### Brano dell'esercizio:
* * * * *

Qualche commento su “Yoshinori Kanada, un rivoluzionario dell’animazione nipponica” (NHK)

I lettori più accaniti di questo blog già possiedono, senza ombra di dubbio, una discreta familiarità col nome e l’eredità visuale di Yoshinori Kanada. Se per pura ipotesi chiedessi attraverso un sondaggio chi è l’animatore giapponese più influente di sempre, il suo sorriso e i suoi occhiali da sole dominerebbero certamente tra i primi risultati e sarebbe sicuramente al primissimo posto tra coloro che hanno raggiunto la maturità artistica nel corso degli anni 80’. Insomma, siamo di fronte ad un personaggio conosciutissimo che però risulta fin troppo spesso mitizzato e il cui contributo viene quasi sempre dato per scontato.

* * * * *

### Contenuto del dataset:
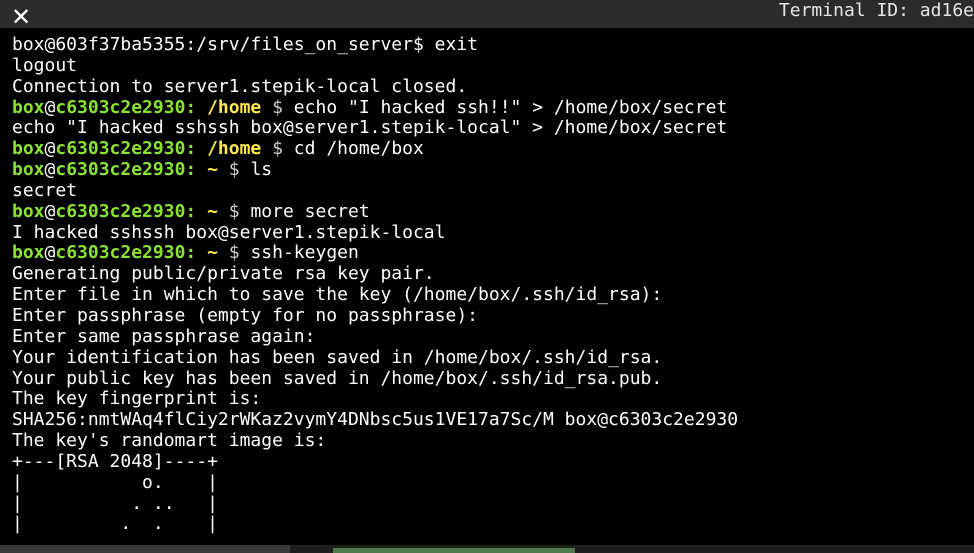 Image resolution: width=974 pixels, height=553 pixels. Describe the element at coordinates (493, 212) in the screenshot. I see `prompt-line: box@c6303c2e2930: ~ $ more secret` at that location.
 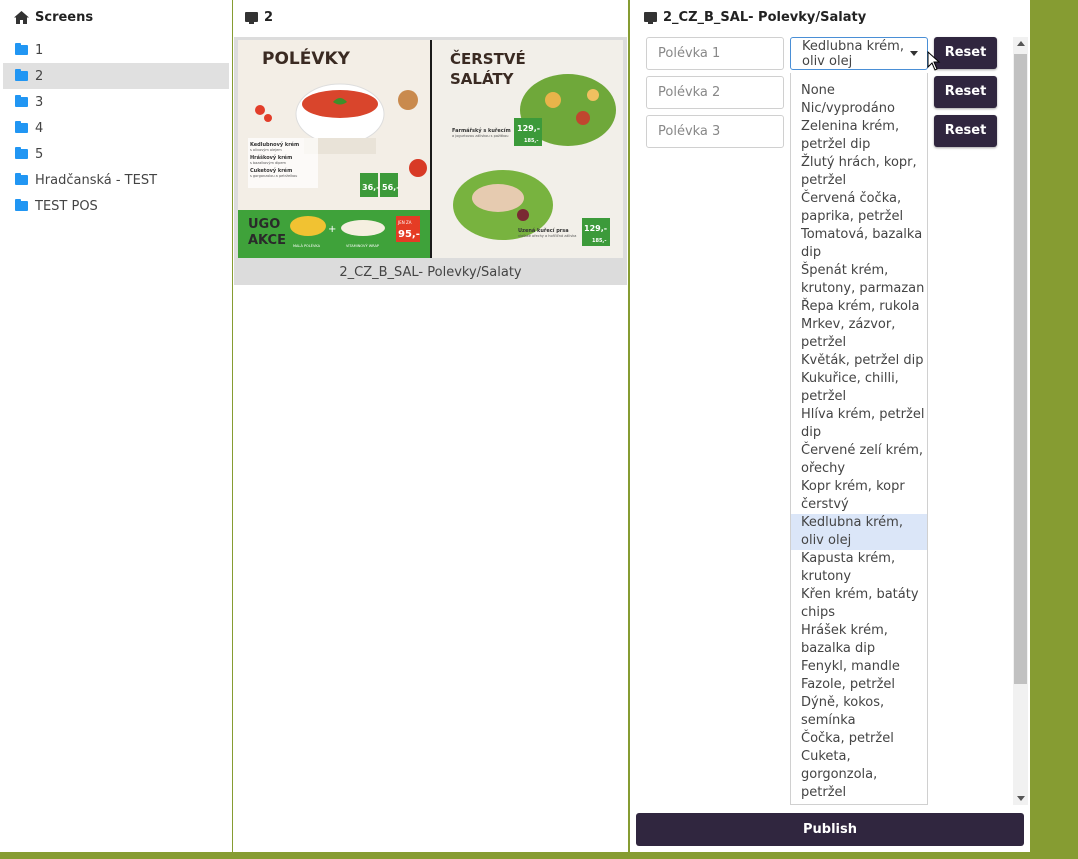 I want to click on poster-right-title-2: SALÁTY, so click(x=482, y=78).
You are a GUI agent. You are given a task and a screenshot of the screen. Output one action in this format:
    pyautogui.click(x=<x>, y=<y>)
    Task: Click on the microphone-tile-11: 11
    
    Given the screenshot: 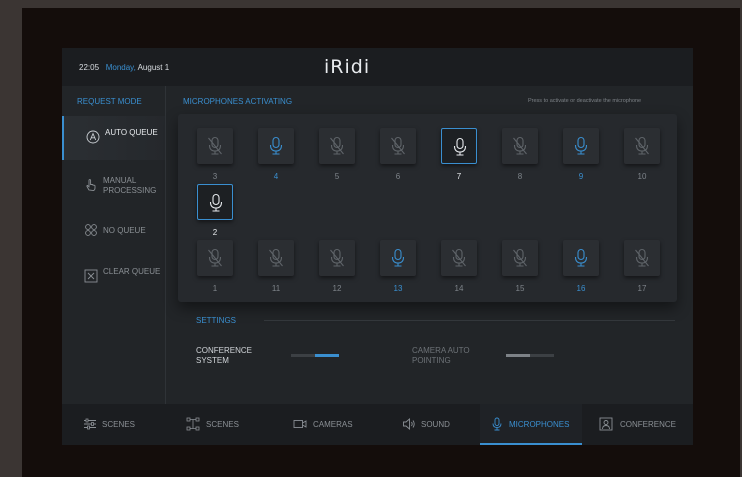 What is the action you would take?
    pyautogui.click(x=276, y=266)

* * * * *

### Il problema:
Nel brano su Yoshinori Kanada, quali due tratti dell'animatore dominerebbero tra i primi risultati di un ipotetico sondaggio sull'animatore giapponese più influente?

### Risposta:
Il suo sorriso e i suoi occhiali da sole.